Your instructions:
Print the listing word for word from its first line through the line containing "(276, 168).", leaving out the pictures.

Available data:
□ □ □ □

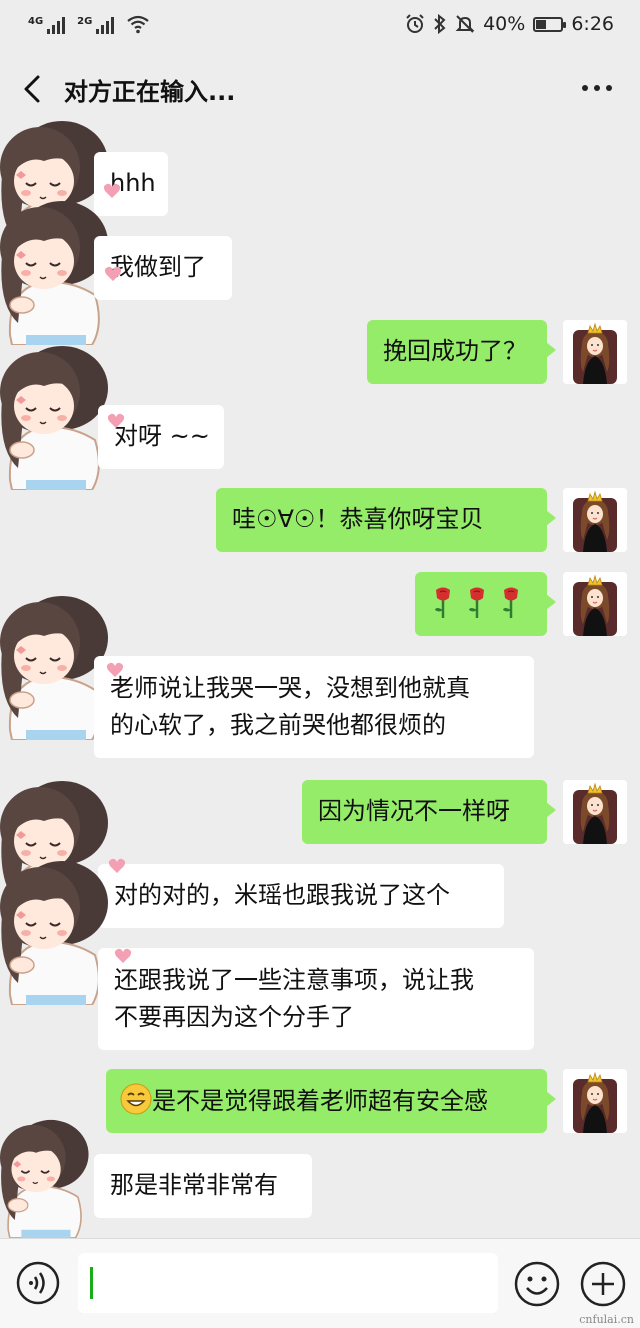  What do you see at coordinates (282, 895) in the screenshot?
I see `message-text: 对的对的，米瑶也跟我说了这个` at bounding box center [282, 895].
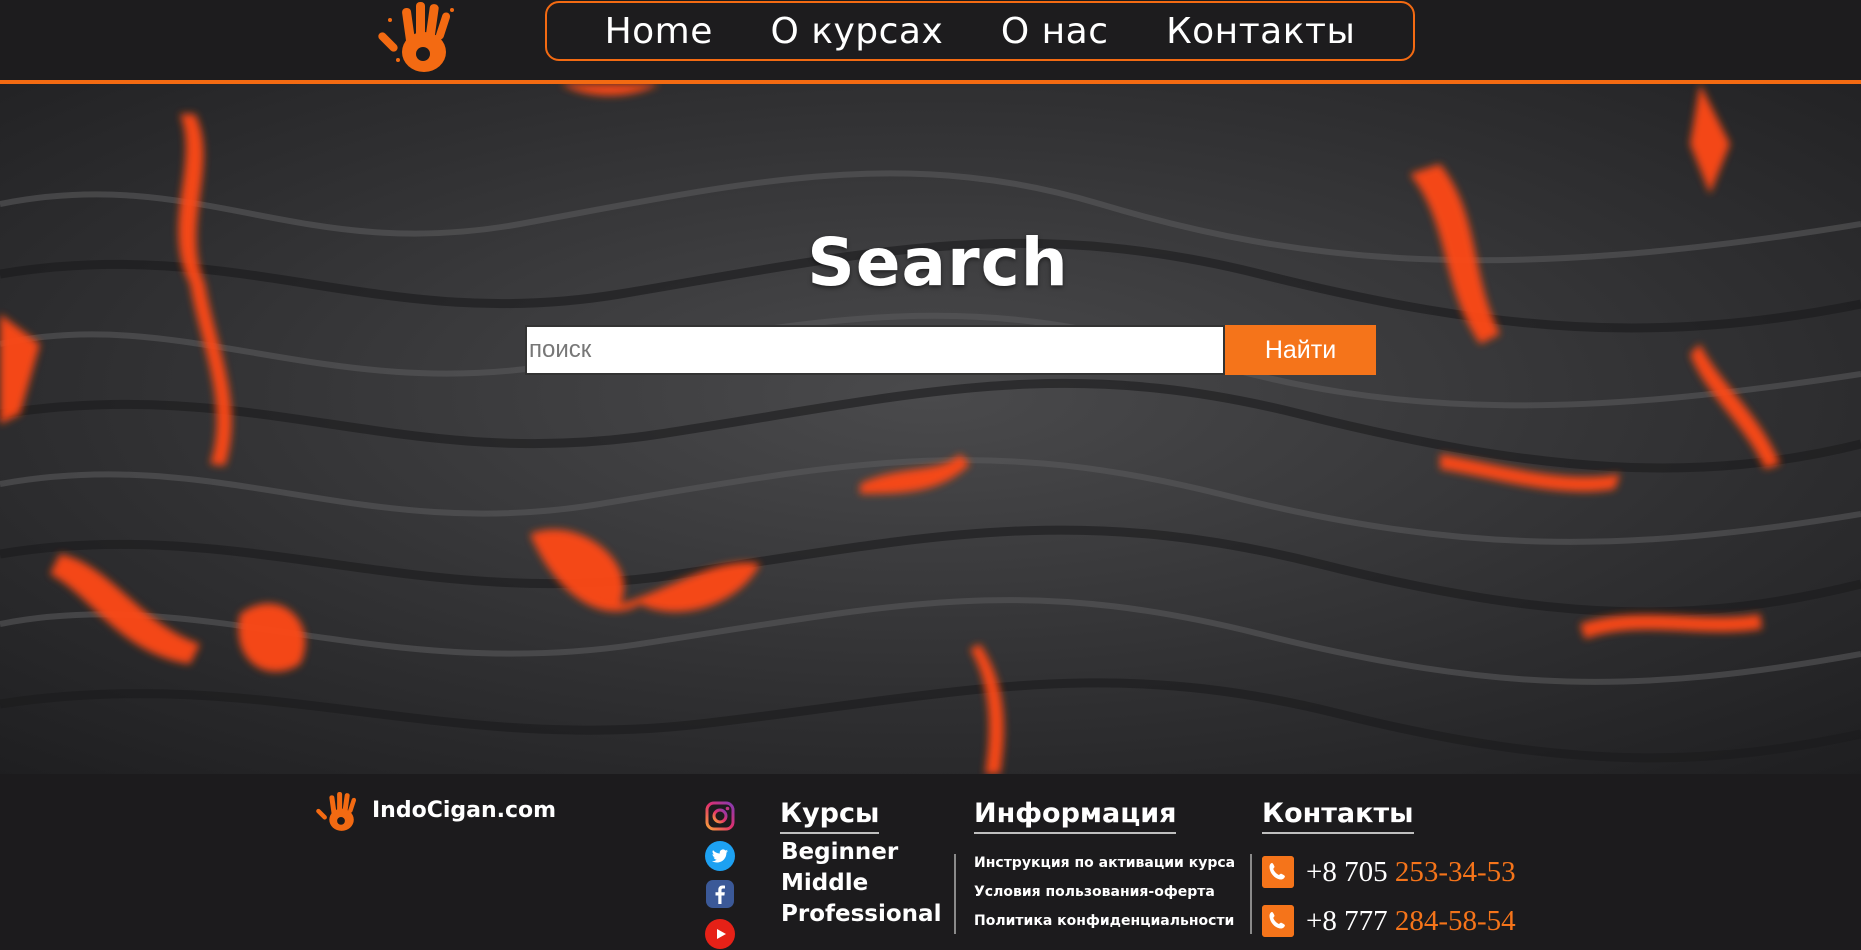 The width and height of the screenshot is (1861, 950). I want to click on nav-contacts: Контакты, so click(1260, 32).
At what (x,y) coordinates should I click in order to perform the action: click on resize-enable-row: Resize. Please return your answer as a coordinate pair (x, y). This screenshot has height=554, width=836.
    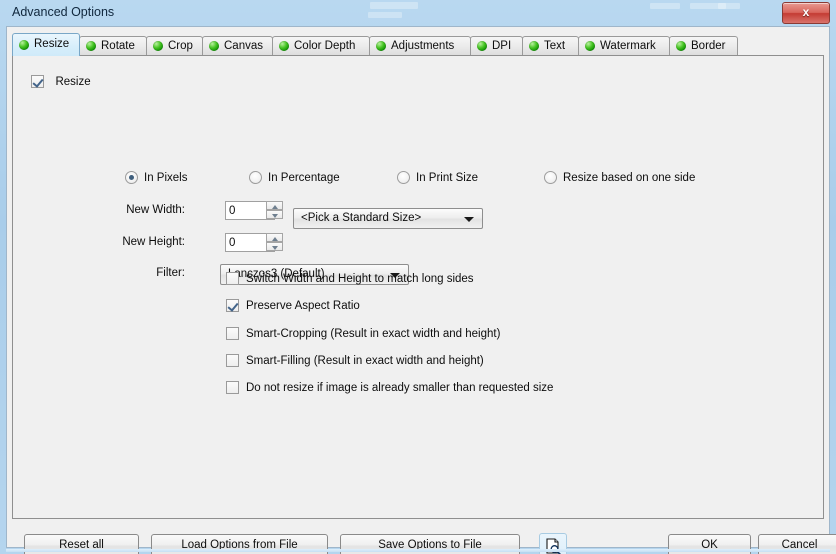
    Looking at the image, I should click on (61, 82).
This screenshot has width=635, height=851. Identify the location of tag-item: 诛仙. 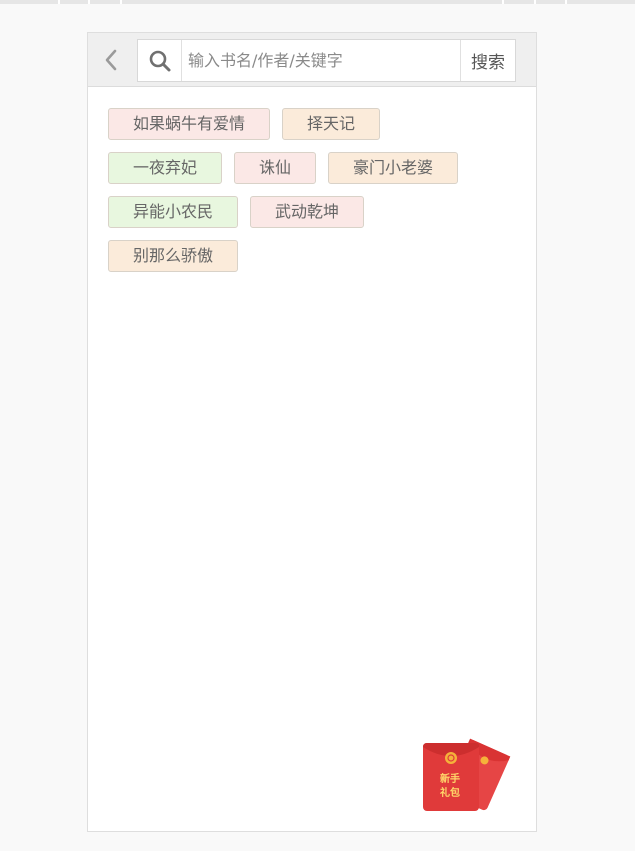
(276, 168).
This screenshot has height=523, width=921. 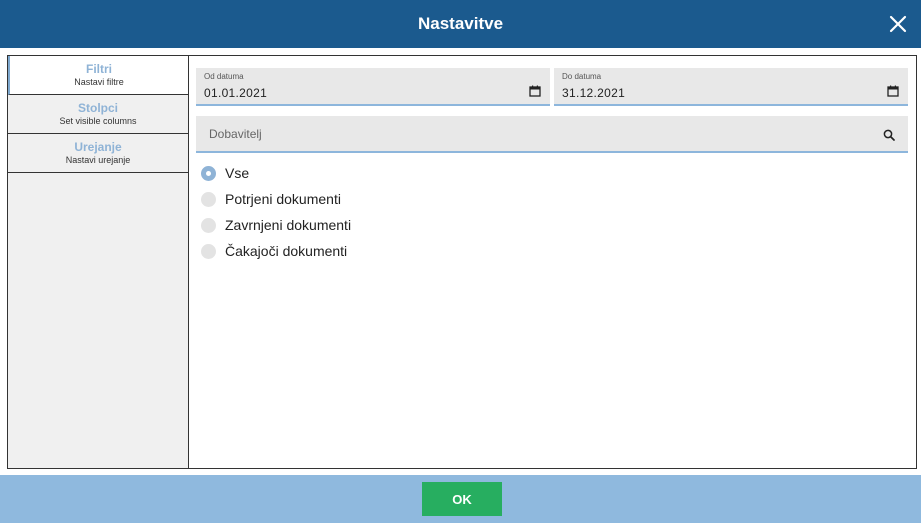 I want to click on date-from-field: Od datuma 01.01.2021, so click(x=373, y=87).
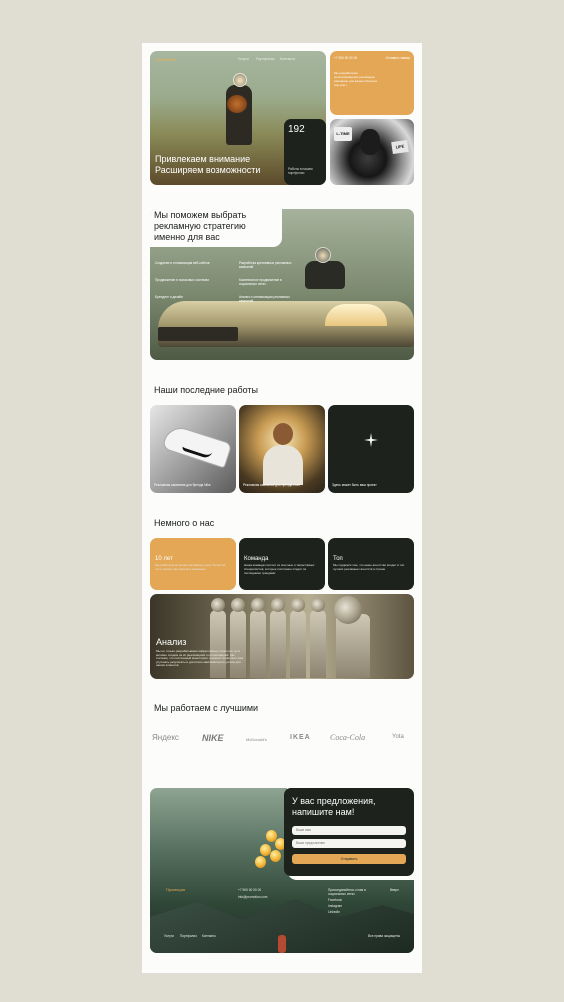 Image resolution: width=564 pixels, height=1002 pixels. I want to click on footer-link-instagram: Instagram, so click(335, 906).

□ □ □ □

Output for this task:
  What do you see at coordinates (282, 895) in the screenshot?
I see `message-text: 对的对的，米瑶也跟我说了这个` at bounding box center [282, 895].
 The width and height of the screenshot is (1861, 950). I want to click on nav-contacts: Контакты, so click(1260, 32).
At what (x,y) coordinates should I click in order to perform the action: click on resize-enable-row: Resize. Please return your answer as a coordinate pair (x, y). This screenshot has height=554, width=836.
    Looking at the image, I should click on (61, 82).
This screenshot has width=635, height=851. Identify the location of tag-item: 诛仙. 
(276, 168).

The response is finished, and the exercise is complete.